* _Task to complete_
Write out every item below line for line, with the text unchanged and the pictures omitted.

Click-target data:
○ ○ ○ ○ ○ ○ ○

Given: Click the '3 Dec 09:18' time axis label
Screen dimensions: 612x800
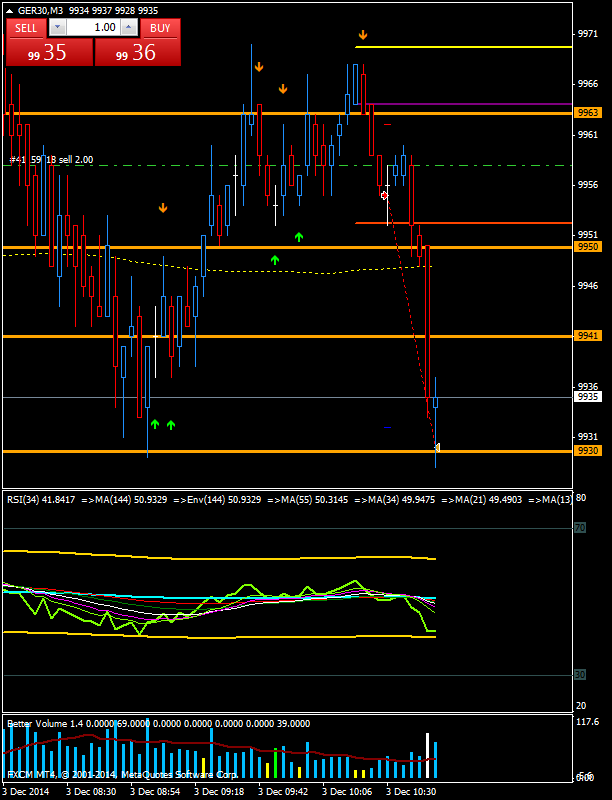Looking at the screenshot, I should tap(218, 791).
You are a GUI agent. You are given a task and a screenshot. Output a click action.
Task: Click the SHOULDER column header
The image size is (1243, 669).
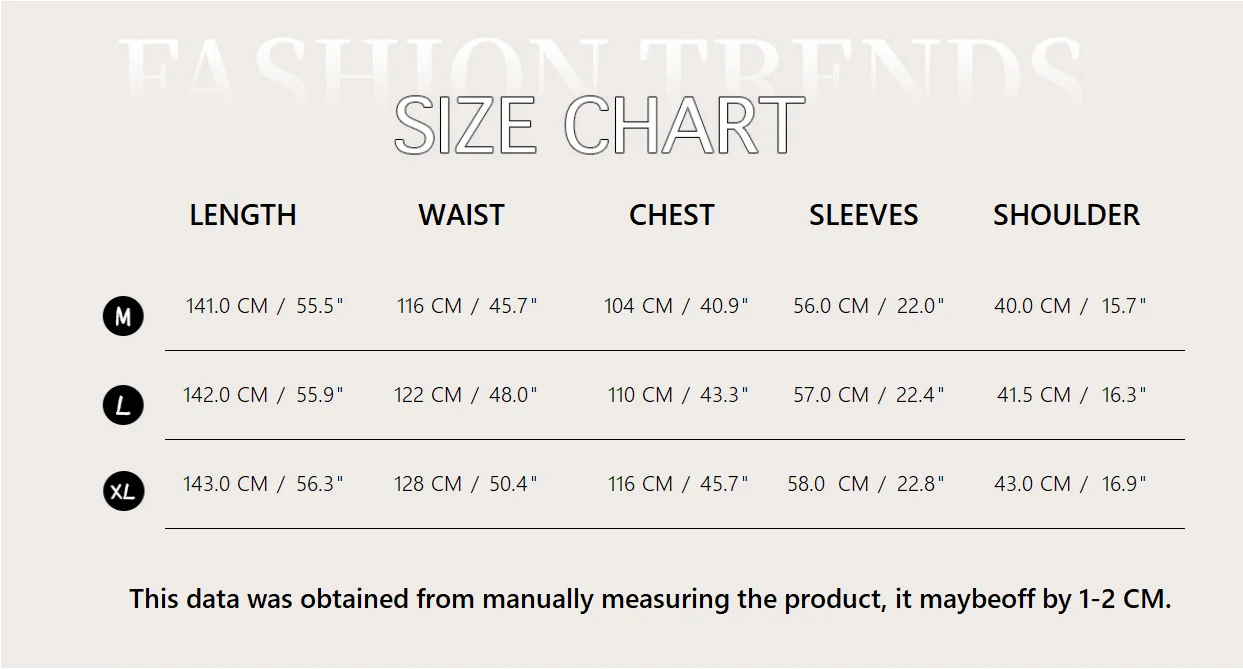(1066, 215)
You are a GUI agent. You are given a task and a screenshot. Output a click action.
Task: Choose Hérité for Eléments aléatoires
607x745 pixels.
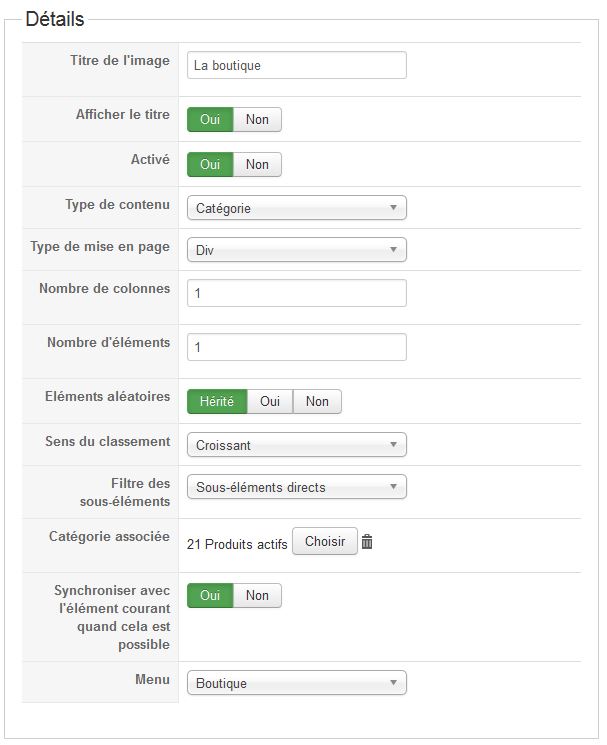217,401
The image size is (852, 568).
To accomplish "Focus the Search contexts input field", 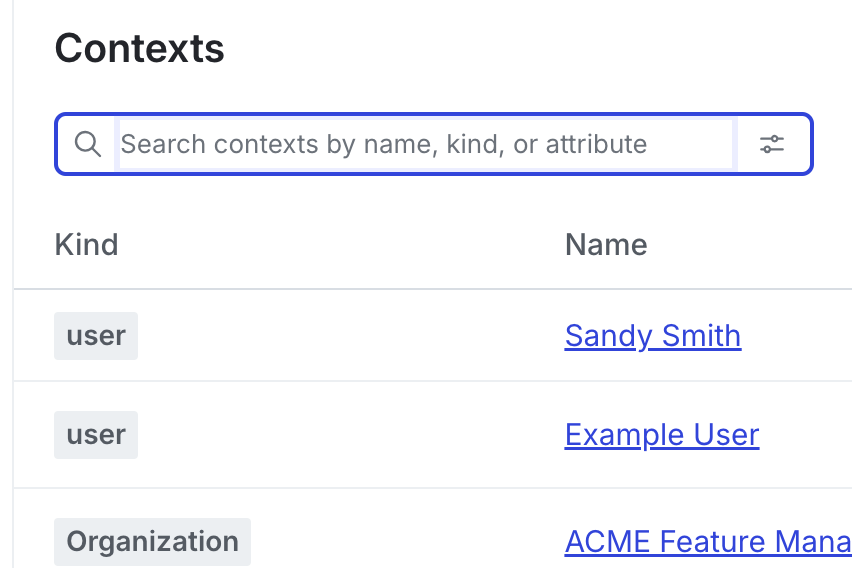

○ ○ ○ ○ ○ ○ ○

* _Answer_
Given: Click the '3 Dec 09:18' time axis label
Screen dimensions: 612x800
Looking at the screenshot, I should tap(218, 791).
You are a GUI agent. You are given a task and a screenshot. Output a click action.
Task: Click the SHOULDER column header
The image size is (1243, 669).
(1066, 215)
You are a GUI agent. You are given a task and a screenshot. Output a click action.
Task: Choose Hérité for Eléments aléatoires
607x745 pixels.
217,401
The image size is (852, 568).
To accomplish "Focus the Search contexts input field", 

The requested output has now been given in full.